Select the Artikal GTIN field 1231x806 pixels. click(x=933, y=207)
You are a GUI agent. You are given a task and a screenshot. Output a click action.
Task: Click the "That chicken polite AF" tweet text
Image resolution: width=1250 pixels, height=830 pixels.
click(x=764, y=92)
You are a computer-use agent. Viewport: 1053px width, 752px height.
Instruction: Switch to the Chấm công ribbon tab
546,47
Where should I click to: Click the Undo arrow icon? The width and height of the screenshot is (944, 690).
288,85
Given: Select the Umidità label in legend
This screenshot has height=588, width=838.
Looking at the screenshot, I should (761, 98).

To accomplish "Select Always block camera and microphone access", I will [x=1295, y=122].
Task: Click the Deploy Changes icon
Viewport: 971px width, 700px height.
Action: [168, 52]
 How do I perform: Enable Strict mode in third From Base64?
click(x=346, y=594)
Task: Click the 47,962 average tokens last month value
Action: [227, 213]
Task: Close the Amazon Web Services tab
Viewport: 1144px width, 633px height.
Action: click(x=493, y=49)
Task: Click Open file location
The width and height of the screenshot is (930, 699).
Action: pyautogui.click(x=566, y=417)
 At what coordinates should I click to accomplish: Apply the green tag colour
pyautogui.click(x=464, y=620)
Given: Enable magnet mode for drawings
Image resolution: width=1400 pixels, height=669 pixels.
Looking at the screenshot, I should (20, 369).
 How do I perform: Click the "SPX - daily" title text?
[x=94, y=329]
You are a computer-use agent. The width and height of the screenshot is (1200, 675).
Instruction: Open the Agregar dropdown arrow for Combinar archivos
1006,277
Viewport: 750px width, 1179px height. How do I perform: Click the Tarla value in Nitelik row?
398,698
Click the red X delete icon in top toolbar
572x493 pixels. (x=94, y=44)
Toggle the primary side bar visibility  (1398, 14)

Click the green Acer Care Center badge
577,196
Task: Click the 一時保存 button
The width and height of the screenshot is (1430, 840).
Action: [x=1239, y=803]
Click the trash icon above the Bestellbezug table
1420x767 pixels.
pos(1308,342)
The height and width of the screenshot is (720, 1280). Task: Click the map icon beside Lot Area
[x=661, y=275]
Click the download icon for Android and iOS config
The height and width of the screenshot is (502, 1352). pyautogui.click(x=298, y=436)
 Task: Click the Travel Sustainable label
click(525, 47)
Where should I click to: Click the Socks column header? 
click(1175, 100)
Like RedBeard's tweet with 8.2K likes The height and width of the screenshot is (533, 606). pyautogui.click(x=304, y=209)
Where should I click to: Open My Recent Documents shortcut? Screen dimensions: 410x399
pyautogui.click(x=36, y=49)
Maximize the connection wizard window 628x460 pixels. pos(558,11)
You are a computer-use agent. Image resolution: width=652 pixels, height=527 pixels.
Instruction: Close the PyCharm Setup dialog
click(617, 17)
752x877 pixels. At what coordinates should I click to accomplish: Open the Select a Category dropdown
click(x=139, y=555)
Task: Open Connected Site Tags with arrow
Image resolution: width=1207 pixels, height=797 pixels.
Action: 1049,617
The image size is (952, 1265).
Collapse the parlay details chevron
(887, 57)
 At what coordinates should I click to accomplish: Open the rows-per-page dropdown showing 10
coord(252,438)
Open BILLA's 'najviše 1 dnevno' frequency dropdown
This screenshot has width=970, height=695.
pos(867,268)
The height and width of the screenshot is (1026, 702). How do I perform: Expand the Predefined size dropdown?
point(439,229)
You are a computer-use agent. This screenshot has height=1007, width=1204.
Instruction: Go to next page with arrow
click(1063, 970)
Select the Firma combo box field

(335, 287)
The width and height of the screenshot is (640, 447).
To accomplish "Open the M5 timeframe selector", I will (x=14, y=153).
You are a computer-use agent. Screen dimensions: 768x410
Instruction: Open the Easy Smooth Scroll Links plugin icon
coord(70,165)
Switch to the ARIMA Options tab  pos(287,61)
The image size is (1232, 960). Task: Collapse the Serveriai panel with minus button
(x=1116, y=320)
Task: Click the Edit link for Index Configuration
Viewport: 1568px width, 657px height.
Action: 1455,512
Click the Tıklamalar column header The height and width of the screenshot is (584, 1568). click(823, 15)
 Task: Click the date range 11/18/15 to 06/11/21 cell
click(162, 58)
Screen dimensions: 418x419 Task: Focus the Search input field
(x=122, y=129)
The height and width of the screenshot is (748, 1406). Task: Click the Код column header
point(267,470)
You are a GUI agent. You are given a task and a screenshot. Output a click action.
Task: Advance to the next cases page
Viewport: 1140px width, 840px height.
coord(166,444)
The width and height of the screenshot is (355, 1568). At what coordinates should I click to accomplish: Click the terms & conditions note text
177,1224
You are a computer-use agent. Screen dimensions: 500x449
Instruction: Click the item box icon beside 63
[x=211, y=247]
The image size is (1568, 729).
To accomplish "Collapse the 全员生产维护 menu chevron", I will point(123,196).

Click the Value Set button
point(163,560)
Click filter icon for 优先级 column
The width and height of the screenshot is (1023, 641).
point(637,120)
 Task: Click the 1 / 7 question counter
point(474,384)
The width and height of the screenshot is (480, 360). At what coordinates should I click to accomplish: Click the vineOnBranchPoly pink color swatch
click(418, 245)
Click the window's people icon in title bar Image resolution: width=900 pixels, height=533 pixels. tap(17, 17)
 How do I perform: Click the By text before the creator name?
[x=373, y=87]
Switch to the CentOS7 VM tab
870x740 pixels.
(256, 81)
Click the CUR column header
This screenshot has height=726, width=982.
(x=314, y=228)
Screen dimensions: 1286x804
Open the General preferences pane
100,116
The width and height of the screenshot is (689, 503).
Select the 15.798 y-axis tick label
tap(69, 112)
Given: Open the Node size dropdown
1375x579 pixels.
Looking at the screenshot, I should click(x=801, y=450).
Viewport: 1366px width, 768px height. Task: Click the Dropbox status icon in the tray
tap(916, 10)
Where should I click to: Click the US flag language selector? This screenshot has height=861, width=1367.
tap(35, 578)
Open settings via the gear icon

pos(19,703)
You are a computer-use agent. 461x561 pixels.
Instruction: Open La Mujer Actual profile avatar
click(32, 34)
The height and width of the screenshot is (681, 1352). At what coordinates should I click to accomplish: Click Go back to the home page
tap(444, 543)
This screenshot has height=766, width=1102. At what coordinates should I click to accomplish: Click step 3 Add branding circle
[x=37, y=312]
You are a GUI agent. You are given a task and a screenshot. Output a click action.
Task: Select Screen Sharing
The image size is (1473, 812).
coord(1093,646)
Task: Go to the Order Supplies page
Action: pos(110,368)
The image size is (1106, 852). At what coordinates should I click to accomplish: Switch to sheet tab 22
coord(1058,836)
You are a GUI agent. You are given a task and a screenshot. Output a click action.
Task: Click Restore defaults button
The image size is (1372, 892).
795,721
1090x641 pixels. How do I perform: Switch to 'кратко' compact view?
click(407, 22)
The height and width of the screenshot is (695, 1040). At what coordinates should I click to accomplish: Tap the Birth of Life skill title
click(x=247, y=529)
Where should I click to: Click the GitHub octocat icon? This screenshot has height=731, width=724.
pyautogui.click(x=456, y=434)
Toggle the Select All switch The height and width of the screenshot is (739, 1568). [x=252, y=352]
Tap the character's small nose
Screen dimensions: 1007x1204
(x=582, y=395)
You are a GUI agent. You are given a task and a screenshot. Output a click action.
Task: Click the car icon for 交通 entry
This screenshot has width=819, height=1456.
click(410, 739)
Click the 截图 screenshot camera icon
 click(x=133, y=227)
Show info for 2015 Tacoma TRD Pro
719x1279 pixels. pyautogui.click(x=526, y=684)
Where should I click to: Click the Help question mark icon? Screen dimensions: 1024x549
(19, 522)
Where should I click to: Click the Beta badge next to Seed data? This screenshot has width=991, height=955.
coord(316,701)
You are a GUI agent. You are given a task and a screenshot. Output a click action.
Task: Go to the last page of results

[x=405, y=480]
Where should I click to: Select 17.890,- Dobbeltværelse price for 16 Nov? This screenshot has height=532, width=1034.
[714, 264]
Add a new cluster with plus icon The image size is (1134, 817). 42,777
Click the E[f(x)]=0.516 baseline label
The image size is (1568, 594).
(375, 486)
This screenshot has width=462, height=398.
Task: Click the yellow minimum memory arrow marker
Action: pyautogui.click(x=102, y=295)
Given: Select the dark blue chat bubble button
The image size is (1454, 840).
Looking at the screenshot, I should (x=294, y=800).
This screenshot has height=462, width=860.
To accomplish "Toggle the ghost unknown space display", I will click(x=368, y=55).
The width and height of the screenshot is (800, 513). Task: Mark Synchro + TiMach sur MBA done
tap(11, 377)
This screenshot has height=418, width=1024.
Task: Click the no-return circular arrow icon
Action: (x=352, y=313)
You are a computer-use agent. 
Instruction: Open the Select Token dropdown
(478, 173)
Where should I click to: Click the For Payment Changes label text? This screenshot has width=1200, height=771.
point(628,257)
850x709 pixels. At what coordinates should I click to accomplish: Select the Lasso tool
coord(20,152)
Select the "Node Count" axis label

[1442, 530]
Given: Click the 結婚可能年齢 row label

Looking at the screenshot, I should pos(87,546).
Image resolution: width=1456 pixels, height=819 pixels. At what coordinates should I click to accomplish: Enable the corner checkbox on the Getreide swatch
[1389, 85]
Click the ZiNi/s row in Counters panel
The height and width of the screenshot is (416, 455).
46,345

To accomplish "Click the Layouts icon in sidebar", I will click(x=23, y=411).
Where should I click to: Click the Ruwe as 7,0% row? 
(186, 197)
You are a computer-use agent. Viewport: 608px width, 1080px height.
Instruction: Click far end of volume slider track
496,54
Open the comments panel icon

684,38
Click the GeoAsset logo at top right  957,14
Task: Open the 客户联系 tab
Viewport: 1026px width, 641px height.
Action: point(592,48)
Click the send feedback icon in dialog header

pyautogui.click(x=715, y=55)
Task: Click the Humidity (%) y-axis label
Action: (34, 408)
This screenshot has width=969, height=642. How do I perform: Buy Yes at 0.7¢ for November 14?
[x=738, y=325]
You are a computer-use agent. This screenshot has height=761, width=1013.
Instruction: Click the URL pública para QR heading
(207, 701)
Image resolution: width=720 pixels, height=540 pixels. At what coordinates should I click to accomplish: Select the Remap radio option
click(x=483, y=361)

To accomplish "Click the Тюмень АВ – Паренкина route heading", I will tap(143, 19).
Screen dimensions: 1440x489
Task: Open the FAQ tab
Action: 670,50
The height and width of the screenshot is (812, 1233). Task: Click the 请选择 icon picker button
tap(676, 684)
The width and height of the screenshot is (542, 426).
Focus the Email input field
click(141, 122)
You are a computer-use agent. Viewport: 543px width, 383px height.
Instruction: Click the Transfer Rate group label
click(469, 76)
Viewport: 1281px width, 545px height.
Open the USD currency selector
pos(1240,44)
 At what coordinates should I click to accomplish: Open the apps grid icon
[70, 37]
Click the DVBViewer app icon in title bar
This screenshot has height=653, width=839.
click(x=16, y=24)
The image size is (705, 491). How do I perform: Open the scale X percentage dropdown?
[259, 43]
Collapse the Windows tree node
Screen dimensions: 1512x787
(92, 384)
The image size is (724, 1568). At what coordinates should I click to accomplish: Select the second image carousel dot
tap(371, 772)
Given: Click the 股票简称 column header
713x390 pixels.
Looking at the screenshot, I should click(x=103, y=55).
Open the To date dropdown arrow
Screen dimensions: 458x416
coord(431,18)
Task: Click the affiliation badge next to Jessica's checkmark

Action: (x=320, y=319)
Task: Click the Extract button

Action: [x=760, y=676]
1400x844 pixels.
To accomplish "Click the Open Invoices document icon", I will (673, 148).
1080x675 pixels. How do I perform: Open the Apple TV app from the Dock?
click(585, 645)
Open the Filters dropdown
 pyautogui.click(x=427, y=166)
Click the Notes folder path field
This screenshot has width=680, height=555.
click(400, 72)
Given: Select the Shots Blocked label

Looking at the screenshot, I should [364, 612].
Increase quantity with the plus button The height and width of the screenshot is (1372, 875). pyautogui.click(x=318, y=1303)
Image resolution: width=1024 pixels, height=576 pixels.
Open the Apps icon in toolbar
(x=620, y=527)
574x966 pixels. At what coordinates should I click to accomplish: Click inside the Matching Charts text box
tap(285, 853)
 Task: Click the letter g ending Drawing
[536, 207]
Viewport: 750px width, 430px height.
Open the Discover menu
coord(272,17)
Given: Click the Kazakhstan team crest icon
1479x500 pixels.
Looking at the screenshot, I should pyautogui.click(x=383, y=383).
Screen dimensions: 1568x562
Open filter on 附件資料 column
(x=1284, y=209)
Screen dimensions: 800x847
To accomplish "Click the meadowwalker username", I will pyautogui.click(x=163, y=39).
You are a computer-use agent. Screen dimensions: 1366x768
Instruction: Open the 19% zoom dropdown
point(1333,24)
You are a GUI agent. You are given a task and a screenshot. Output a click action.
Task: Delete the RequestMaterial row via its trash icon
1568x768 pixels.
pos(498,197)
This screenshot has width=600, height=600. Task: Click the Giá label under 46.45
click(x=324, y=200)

## What you will do
What is needed is an exact copy of the lines above, from the one containing "Click the Tıklamalar" through the one containing "Given: Open the Node size dropdown", with nothing added.

## Answer box
Click the Tıklamalar column header The height and width of the screenshot is (584, 1568). click(823, 15)
 Task: Click the date range 11/18/15 to 06/11/21 cell
click(162, 58)
Screen dimensions: 418x419 Task: Focus the Search input field
(x=122, y=129)
The height and width of the screenshot is (748, 1406). Task: Click the Код column header
point(267,470)
You are a GUI agent. You are given a task and a screenshot. Output a click action.
Task: Advance to the next cases page
Viewport: 1140px width, 840px height.
coord(166,444)
The width and height of the screenshot is (355, 1568). At what coordinates should I click to accomplish: Click the terms & conditions note text
177,1224
You are a computer-use agent. Screen dimensions: 500x449
Instruction: Click the item box icon beside 63
[x=211, y=247]
The image size is (1568, 729).
To accomplish "Collapse the 全员生产维护 menu chevron", I will point(123,196).

Click the Value Set button
point(163,560)
Click filter icon for 优先级 column
The width and height of the screenshot is (1023, 641).
point(637,120)
 Task: Click the 1 / 7 question counter
point(474,384)
The width and height of the screenshot is (480, 360). At what coordinates should I click to accomplish: Click the vineOnBranchPoly pink color swatch
click(418, 245)
Click the window's people icon in title bar Image resolution: width=900 pixels, height=533 pixels. tap(17, 17)
 How do I perform: Click the By text before the creator name?
[x=373, y=87]
Switch to the CentOS7 VM tab
870x740 pixels.
(256, 81)
Click the CUR column header
This screenshot has height=726, width=982.
(x=314, y=228)
Screen dimensions: 1286x804
Open the General preferences pane
100,116
The width and height of the screenshot is (689, 503).
Select the 15.798 y-axis tick label
tap(69, 112)
Given: Open the Node size dropdown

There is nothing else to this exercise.